Parabolic isometries on Gromov hyperbolic spaces

Gromov in his original 1987 book (Section 3.1) wrote a classification for arbitrary isometric group actions on hyperbolic spaces (with no further assumption) into 5 main classes. It goes at follows (the terminology is borrowed from here)

1: bounded: orbits are bounded

2: horocyclic: orbits are unbounded, $G$ acts with no hyperbolic isometry (hence there's a unique fixed boundary point)

3: lineal: there's a hyperbolic isometry and a fixed pair at infinity

4: focal: there's a hyperbolic isometry and a unique fixed point at infinity

5: general type: there's a hyperbolic isometry and no fixed point or pair at infinity.

According to Gromov, 1,2,3 are the elementary actions, i.e. the closure of an orbit in the boundary has at most 2 points, while in the non-elementary cases 4,5, this closure is uncountable.

If the action is cobounded, then case 2 (horocyclic action) can't occur.

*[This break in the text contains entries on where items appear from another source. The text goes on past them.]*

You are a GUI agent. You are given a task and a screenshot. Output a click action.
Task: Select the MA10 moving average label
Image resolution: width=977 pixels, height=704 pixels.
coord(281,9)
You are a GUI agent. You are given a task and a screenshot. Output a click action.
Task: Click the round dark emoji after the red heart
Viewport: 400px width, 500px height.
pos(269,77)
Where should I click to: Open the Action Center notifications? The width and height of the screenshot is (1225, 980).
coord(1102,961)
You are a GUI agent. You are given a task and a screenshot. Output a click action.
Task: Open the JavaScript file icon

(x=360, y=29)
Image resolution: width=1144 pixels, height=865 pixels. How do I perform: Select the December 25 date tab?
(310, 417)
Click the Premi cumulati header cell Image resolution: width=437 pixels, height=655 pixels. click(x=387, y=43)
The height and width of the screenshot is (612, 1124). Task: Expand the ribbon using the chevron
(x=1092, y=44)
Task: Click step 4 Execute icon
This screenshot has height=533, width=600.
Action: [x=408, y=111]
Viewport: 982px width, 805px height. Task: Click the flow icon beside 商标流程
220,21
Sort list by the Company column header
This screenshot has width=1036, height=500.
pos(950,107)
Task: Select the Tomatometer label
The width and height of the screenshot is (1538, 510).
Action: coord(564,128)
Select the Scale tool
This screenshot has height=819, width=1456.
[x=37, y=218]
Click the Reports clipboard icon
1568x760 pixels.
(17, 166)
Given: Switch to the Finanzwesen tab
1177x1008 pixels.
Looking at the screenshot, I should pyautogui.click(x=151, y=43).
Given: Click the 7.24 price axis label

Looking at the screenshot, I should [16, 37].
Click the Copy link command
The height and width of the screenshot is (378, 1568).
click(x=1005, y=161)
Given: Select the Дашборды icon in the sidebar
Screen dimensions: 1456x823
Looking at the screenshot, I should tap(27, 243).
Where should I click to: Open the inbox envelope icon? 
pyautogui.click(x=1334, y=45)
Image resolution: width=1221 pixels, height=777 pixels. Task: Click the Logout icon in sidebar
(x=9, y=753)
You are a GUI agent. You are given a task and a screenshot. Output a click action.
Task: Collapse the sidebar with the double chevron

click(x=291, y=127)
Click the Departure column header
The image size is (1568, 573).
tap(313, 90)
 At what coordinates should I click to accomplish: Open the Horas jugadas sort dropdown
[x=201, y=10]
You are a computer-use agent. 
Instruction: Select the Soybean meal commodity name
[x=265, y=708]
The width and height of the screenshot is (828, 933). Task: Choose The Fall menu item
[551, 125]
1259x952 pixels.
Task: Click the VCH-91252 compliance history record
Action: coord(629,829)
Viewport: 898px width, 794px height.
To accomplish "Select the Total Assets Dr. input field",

For the even more specific case of a discrete hyperbolic finitely generated group, case 4 (focal action) can't occur as well and Cases 1,3 are the virtually cyclic groups (finite and infinite).

On the other hand, all 5 cases occur for a group actions on trees, or on the hyperbolic plane (exercise).

Yes, there can be parabolic isometries in your sense. Examples can be obtained by "cone constructions", e.g. as follows:

Let $\mathbb{H}^2$ be the upper half-plane and let $X = (0,\infty) \times \mathbb{H}^2$ with the Riemannian metric $(dt)^2 + e^{-2t}\frac{\lvert dz\rvert^2}{y^2}$, which is a $\operatorname{CAT}(-1)$-space and hence geodesic and $\delta$-hyperbolic. Then $\operatorname{PSL}(2,\mathbb{R})$ acts freely by isometries on $X$ while it fixes a point in the boundary.

Any non-elementary Gromov-hyperbolic subgroup of $\operatorname{SL}(2,\mathbb{R})$ will yield an example.

A rather silly sufficient condition is to assume properness and cocompactness of the action, because the Svarc-Milnor lemma reduces this (up to quasi-isometric equivalence) to the case you already know.